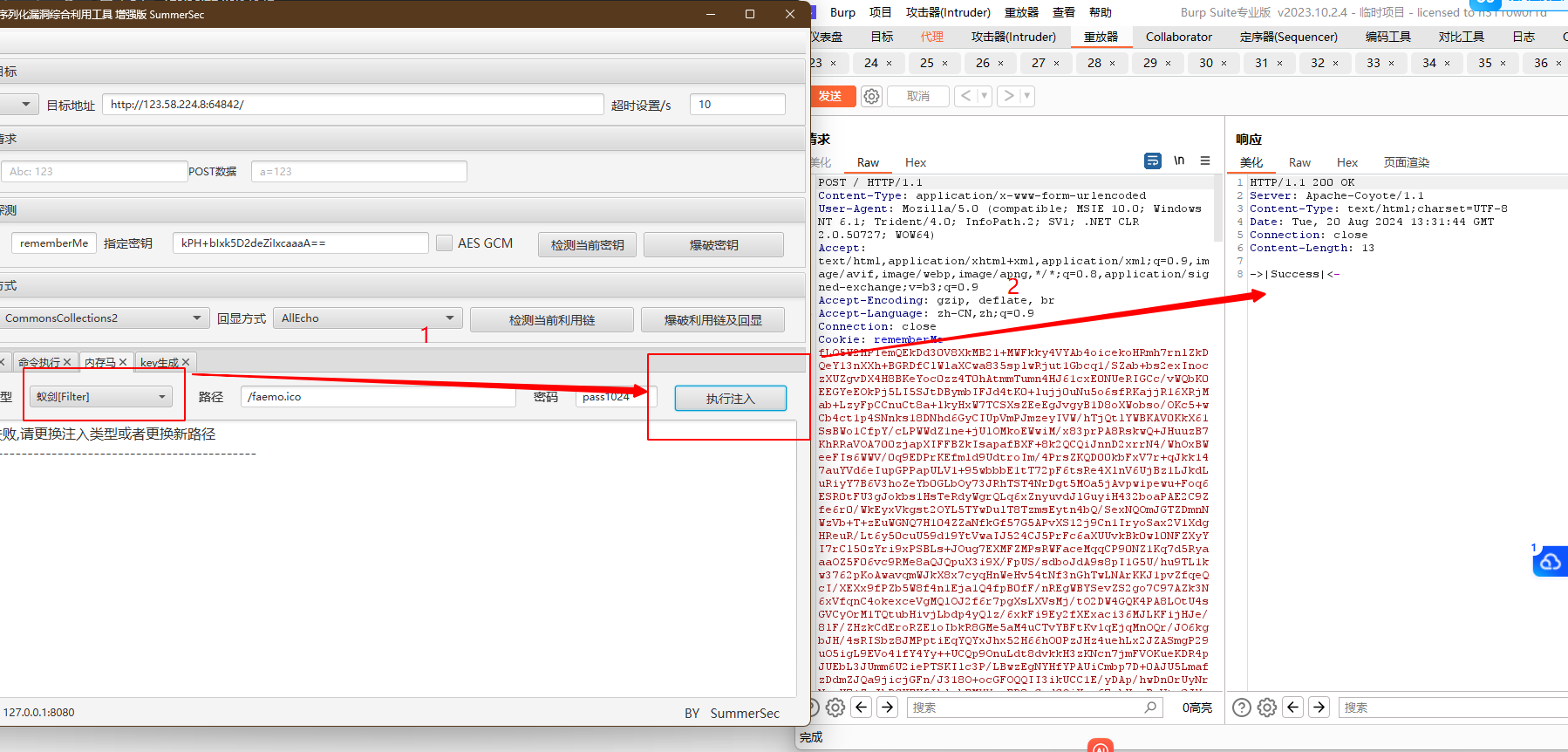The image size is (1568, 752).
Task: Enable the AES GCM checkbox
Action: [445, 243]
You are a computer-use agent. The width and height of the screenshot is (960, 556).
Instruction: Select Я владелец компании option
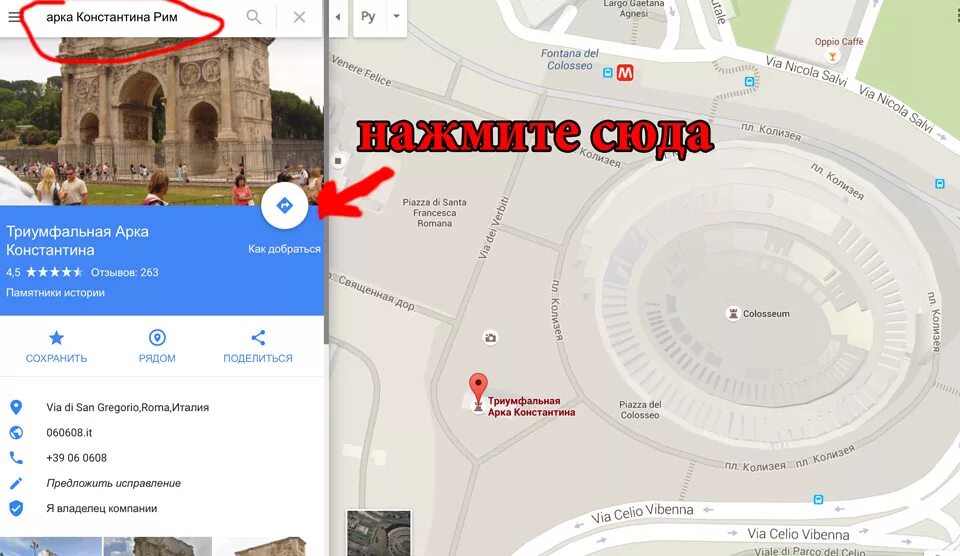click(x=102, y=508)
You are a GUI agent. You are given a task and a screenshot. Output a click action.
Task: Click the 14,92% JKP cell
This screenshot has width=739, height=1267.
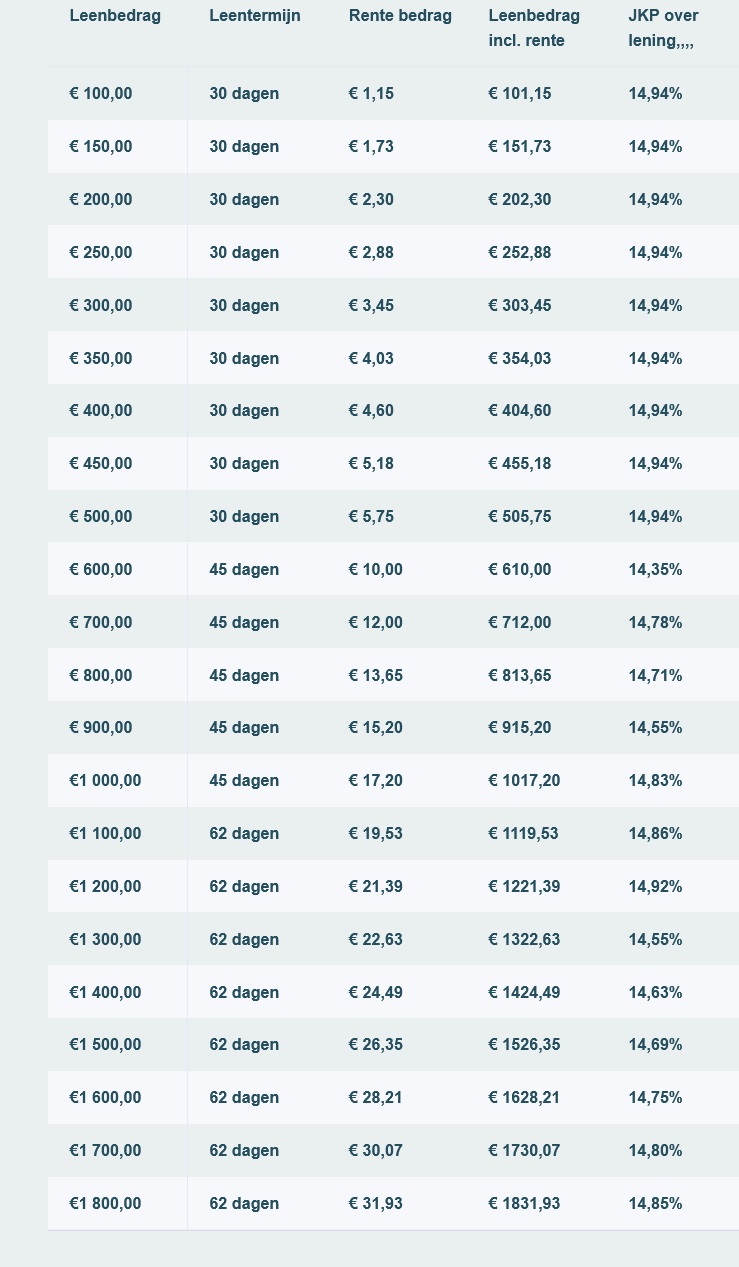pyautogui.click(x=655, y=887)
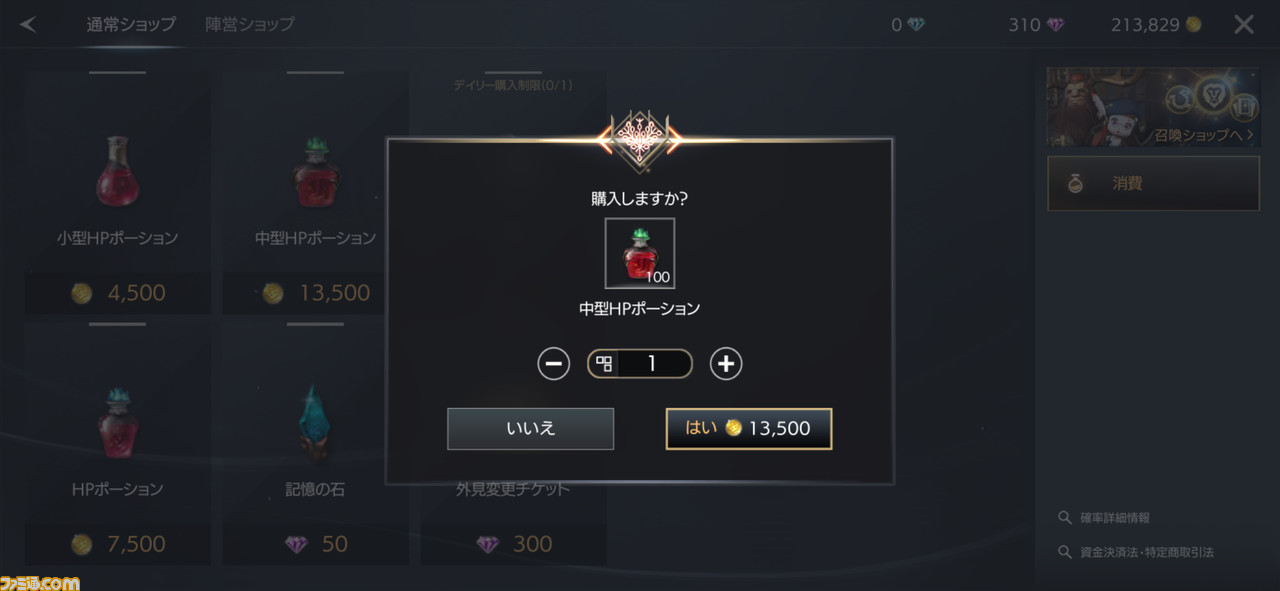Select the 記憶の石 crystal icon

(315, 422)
_ _ _
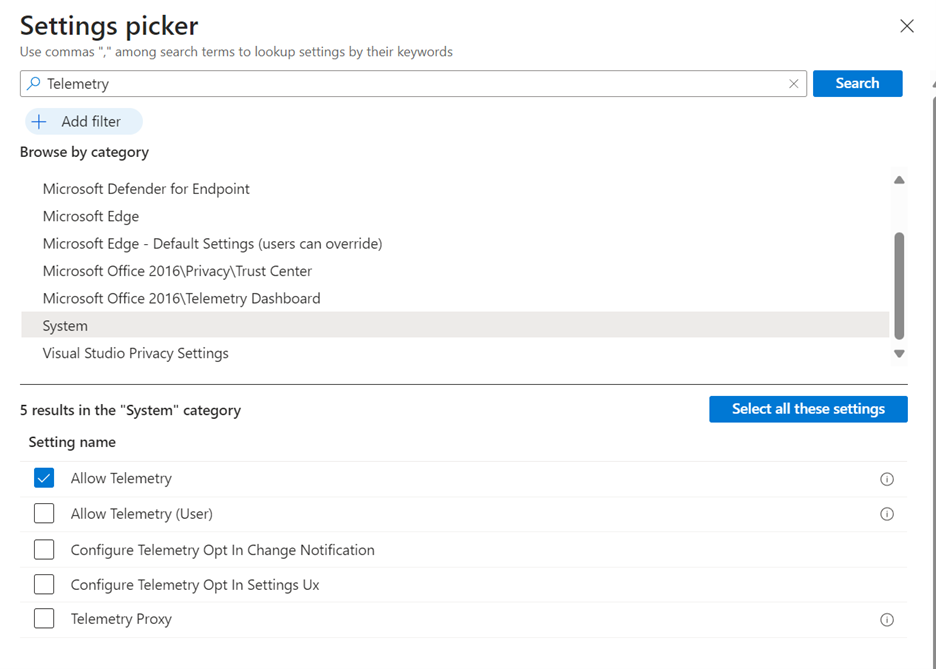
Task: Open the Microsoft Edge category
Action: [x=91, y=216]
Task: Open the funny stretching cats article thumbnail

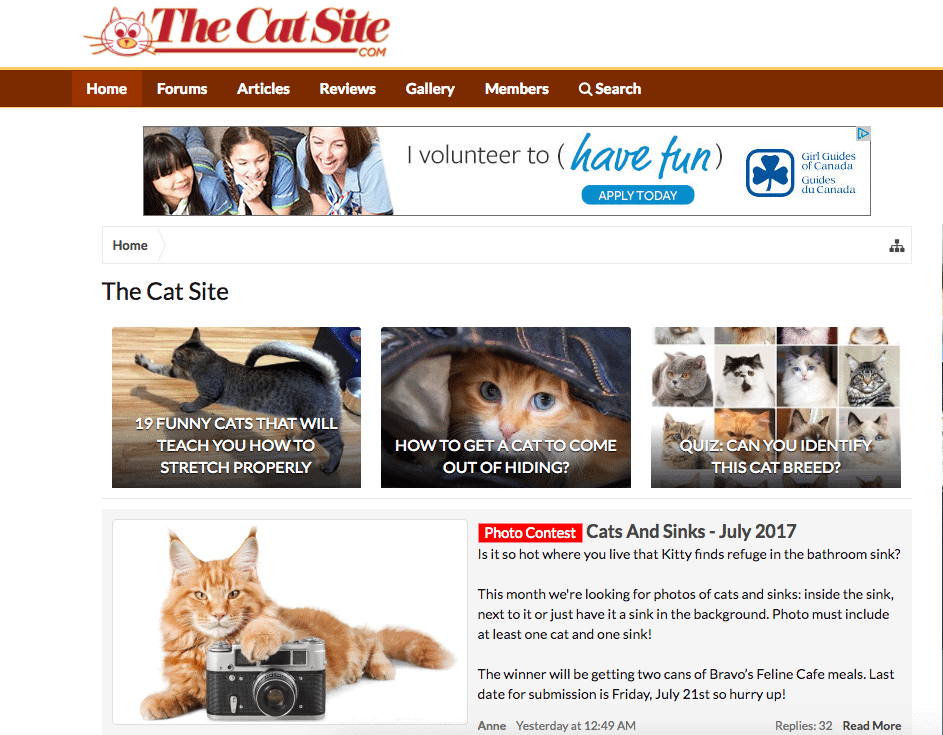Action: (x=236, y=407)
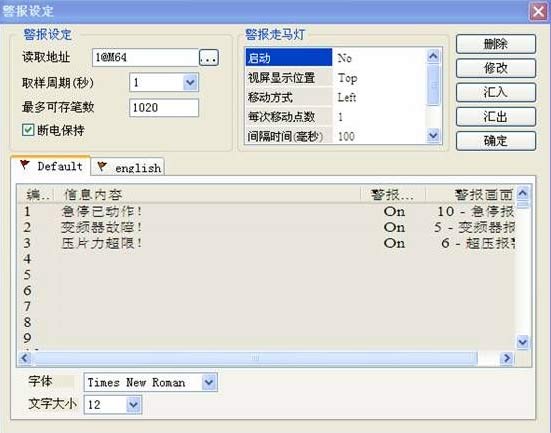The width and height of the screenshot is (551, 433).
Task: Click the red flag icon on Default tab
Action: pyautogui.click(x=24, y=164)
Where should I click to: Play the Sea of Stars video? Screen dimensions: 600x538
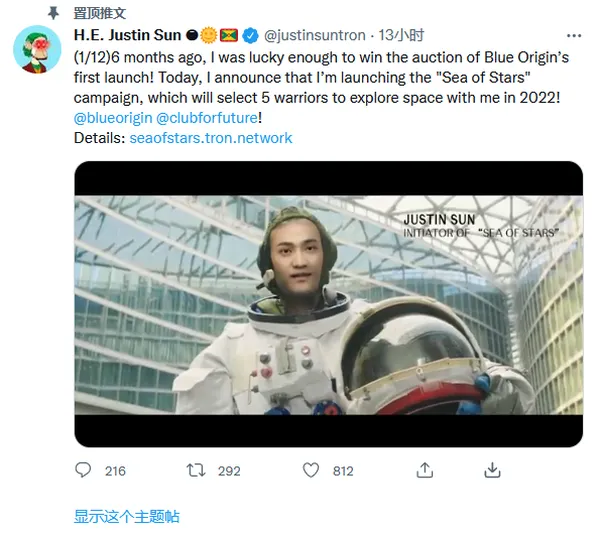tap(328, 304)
_ _ _
## [What to work on]
From the listing above, copy every line that holds the string "agent".

## [Task answer]
You are a computer-use agent. The width and height of the screenshot is (960, 556).
You are a GUI agent. You are given a task and a screenshot. Output a click action.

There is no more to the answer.